··· EXERCISE DATA ···
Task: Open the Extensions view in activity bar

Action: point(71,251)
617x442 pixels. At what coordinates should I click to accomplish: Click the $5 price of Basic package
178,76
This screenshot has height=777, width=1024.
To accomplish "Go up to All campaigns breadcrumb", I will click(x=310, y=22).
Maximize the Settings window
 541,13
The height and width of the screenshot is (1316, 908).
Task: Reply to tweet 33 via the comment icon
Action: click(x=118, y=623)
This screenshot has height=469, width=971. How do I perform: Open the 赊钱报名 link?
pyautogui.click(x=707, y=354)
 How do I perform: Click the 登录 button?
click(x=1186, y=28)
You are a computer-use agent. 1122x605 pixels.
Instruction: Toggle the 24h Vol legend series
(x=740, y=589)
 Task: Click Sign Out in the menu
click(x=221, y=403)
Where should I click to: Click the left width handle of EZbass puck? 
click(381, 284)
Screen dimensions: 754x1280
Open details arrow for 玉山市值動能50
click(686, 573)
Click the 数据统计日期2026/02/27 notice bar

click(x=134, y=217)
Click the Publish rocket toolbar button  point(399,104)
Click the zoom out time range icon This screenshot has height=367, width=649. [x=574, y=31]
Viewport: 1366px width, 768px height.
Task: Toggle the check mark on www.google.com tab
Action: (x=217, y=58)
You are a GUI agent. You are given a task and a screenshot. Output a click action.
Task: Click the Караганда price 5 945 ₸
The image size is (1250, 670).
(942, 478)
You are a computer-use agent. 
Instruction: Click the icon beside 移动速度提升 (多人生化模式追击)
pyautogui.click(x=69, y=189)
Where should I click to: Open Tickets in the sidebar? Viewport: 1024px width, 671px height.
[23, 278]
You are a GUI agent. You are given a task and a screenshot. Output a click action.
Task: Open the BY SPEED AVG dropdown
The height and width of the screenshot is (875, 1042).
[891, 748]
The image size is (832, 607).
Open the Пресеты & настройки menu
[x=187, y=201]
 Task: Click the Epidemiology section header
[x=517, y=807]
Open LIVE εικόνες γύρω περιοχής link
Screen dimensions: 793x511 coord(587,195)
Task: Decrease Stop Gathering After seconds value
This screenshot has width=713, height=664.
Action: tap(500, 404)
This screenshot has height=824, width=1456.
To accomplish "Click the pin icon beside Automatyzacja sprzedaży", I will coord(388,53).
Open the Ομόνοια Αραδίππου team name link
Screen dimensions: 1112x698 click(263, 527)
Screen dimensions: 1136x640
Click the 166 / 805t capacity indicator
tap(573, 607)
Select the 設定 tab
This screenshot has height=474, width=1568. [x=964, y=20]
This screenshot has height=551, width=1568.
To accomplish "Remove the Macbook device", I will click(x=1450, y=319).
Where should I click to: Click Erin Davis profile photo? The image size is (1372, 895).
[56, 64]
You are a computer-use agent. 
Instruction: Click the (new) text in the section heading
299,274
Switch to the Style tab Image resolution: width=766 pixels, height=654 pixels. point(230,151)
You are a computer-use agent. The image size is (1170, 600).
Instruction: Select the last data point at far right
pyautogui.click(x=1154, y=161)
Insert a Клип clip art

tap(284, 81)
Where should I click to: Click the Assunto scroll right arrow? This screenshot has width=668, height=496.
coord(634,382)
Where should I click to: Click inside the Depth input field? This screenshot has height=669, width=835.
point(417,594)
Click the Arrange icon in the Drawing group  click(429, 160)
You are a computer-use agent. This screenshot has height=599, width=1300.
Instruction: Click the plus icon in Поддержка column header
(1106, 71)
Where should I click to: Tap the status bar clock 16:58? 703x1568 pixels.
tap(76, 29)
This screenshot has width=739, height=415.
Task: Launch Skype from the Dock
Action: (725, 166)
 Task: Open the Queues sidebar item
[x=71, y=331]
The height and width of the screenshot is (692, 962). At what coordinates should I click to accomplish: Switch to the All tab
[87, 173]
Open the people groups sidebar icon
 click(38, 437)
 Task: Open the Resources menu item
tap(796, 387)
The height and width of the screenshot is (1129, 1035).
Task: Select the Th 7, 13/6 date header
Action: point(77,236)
···
**INSTRUCTIONS FOR THE TASK**
Output an exact copy of the lines from the one holding "Open the people groups sidebar icon" to the last line of the data, inclusive, and nothing beyond that range.

**ANSWER TO THE EXERCISE**
Open the people groups sidebar icon
 click(38, 437)
 Task: Open the Resources menu item
tap(796, 387)
The height and width of the screenshot is (1129, 1035).
Task: Select the Th 7, 13/6 date header
Action: point(77,236)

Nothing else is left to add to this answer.